🎉 JSON parser from scratch chapter is now out!
Rule engine
Collecting context

Collecting context

We have a solid base for a rule engine, let's add some structure to it. Instead of returning a boolean, let's now make sure every rule returns a RuleEngineResult. This will hold not only the result, but also the reason. Which will be a string or empty.

@dataclass
class RuleEngineResult:
    result: bool
    reason: Optional[str]

Let's also create a abstract rule which all Rules inherit and a RuleOp enum

facts_type = dict[str, Union[str, int, float]]
 
class AbstractRule(ABC):
    @abstractmethod
    def run(self, facts: facts_type) -> RuleEngineResult:
        pass
 
class RuleOp(Enum):
    EQ = "EQ"
    GTE = "GTE"

Let's flush out the Rule. Make it inherit the AbstractRule created and re-write it to return a RuleEngineResult

@dataclass
class Rule(AbstractRule):
    fact_key: str | int
    operator: RuleOp
    value: str | int
    reason: Optional[str]
 
    def run(self, facts) -> RuleEngineResult:
        if self.operator == RuleOp.EQ:
            rule_res = facts.get(self.fact_key) == self.value
            return RuleEngineResult(
                result=rule_res,
                reason=self.reason if not rule_res else None,
            )
        elif self.operator == RuleOp.GTE:
            rule_res = facts.get(self.fact_key) >= self.value
            return RuleEngineResult(
                result=rule_res,
                reason=self.reason if not rule_res else None,
            )
        else:
            raise Exception(f"unknown operator: {self.operator}")

Now, the AndRule can be re-written in such a way that we return the result along with the reason if it exists.

@dataclass
class AndRule(AbstractRule):
    rules: list[AbstractRule]
    reason: Optional[str]
 
    def run(self, facts) -> RuleEngineResult:
        for r in self.rules:
            r_res: RuleEngineResult = r.run(facts)
            if not r_res.result:
                # one condition failed, short circuit
                return RuleEngineResult(
                    result=r_res.result,
                    reason=r_res.reason if r_res.reason else self.reason,
                )
        return RuleEngineResult(result=True, reason=None)

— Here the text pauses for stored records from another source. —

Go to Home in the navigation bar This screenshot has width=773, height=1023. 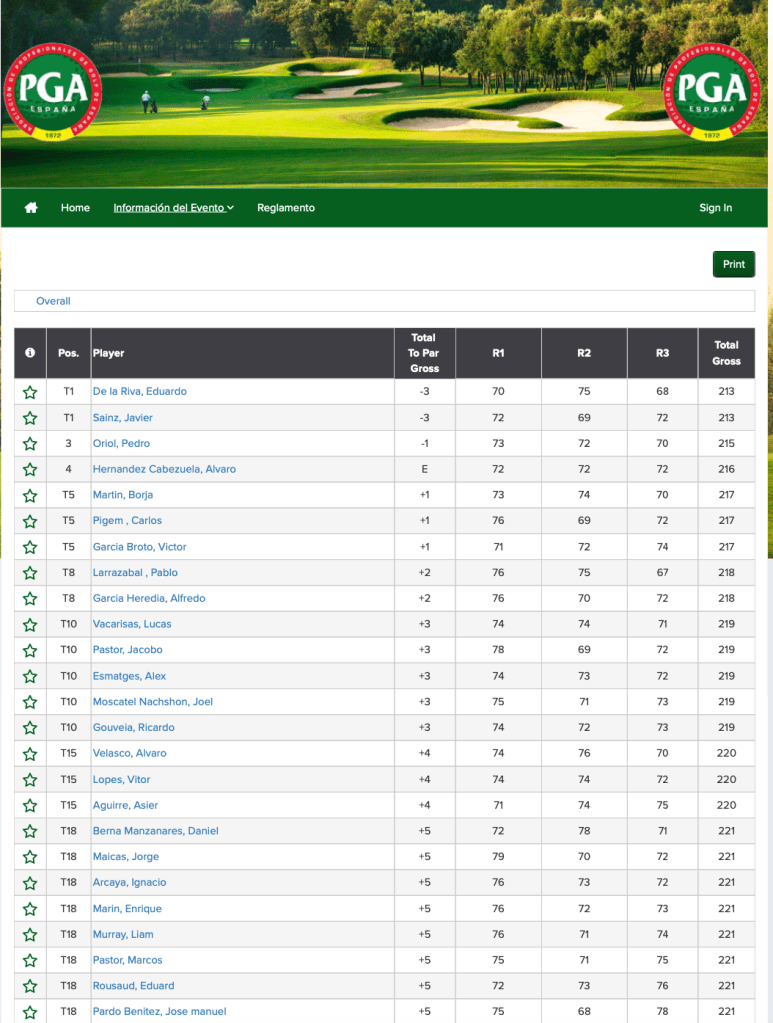[x=75, y=208]
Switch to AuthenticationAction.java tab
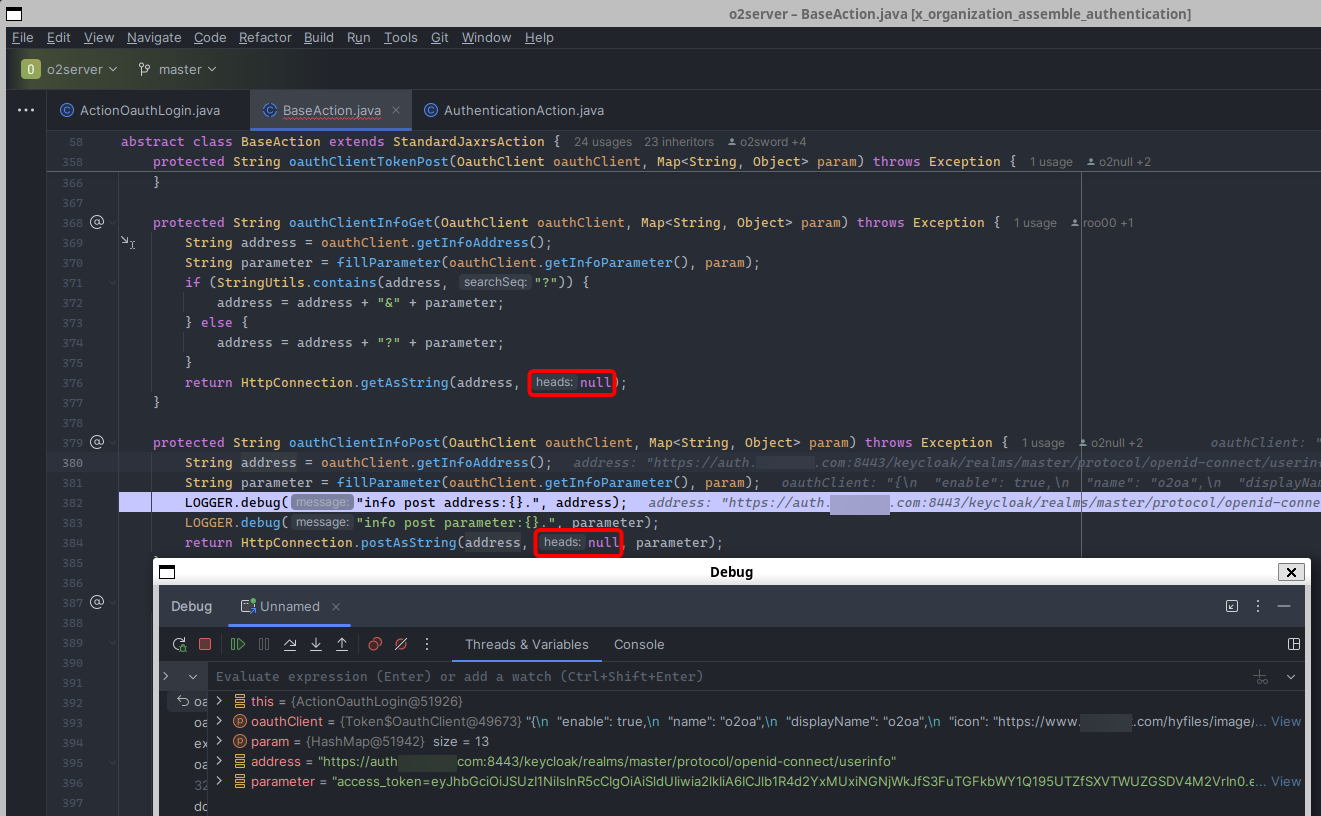The image size is (1321, 816). click(523, 110)
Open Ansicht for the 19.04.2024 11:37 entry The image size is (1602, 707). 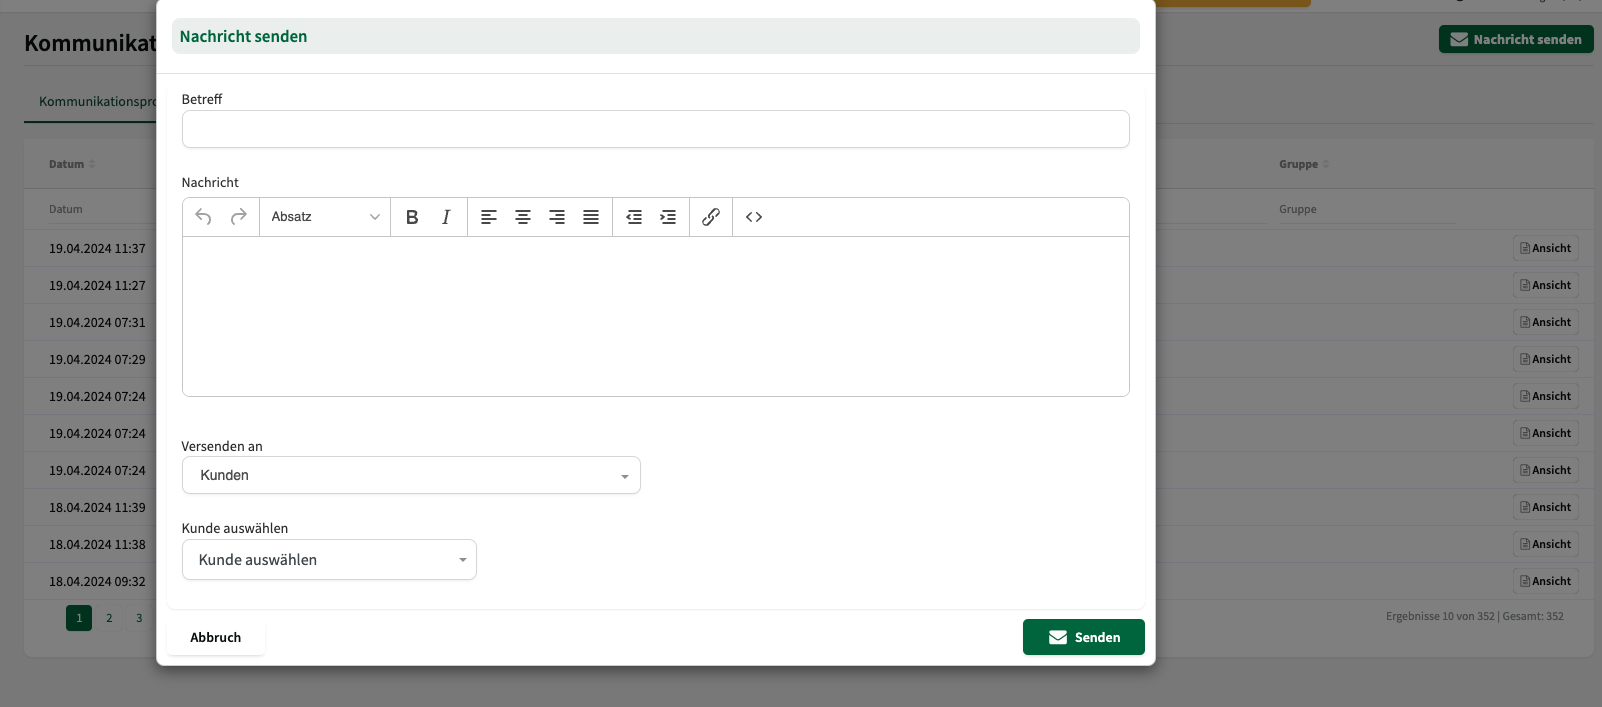click(x=1545, y=248)
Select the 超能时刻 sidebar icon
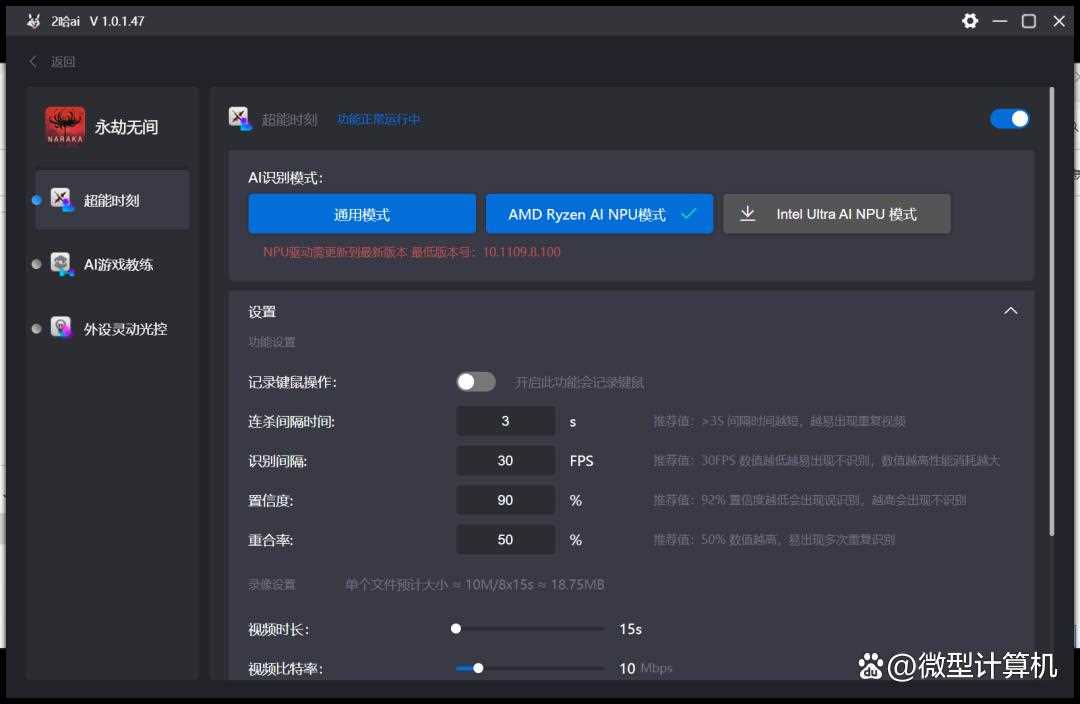The height and width of the screenshot is (704, 1080). point(63,200)
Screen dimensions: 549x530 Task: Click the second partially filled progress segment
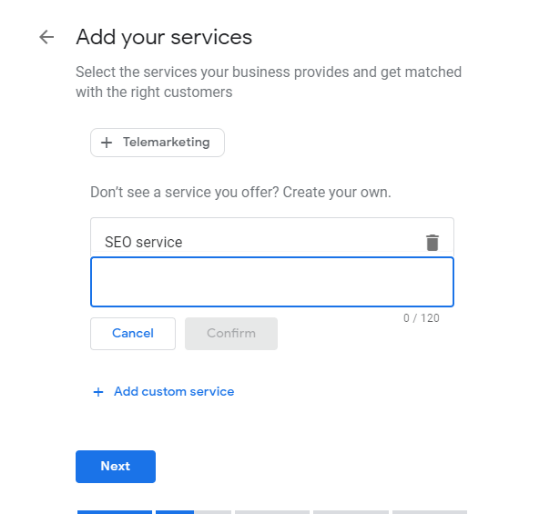(x=193, y=512)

With the OrRule, its more tricky. An or rule is a success if one of the condition succeeds. But is a failure if both fail. So technically, the only way to pass context is to pass all the reasons. We'll take a design decision and bubble up the reason of the OrRule, instead of the individual reasons.

@dataclass
class OrRule(AbstractRule):
    rules: list[AbstractRule]
    reason: Optional[str]
 
    def run(self, facts) -> RuleEngineResult:
        for r in self.rules:
            r_res = r.run(facts)
            if r_res.result:
                # one condition satisfied, short circuit
                return RuleEngineResult(
                    result=True, reason=r_res.reason if r_res.reason else self.reason
                )
        # nothing was true, or rule failed
        return RuleEngineResult(result=False, reason=self.reason)

Let's wrap up all of this with a run_engine function.

def run_engine(rule: AbstractRule, facts: facts_type) -> RuleEngineResult:
    return rule.run(facts=facts)

Let's run a quick test

facts_dict: facts_type = {"age": 18, "country": "IN"}
 
USER_UNDER_AGE_RULE = Rule(
    fact_key="age", operator=RuleOp.GTE, value=18, reason="user under min age"
)
USER_IN_US = Rule(fact_key="country", operator=RuleOp.EQ, value="US", reason=None)
USER_IN_IN = OrRule(
    [
        Rule(fact_key="country", operator=RuleOp.EQ, value="IN", reason=None),
        Rule(fact_key="country", operator=RuleOp.EQ, value="india", reason=None),
    ],
    reason=None,
)
USER_IN_ALLOWED_COUNTRIES = OrRule(
    [USER_IN_IN, USER_IN_US], reason="user not in allowed countries"
)
 
PRODUCT_ELIGIBILITY = AndRule(
    [
        USER_UNDER_AGE_RULE,
        USER_IN_ALLOWED_COUNTRIES,
    ],
    reason="user ineligible",
)
 
print(run_engine(rule=PRODUCT_ELIGIBILITY, facts={"age": 18, "country": "RU"})) # RuleEngineResult(result=False, reason='user not in allowed countries')
print(run_engine(rule=PRODUCT_ELIGIBILITY, facts={"age": 18, "country": "IN"})) # RuleEngineResult(result=True, reason=None)

The rule we set out to implement is now complete!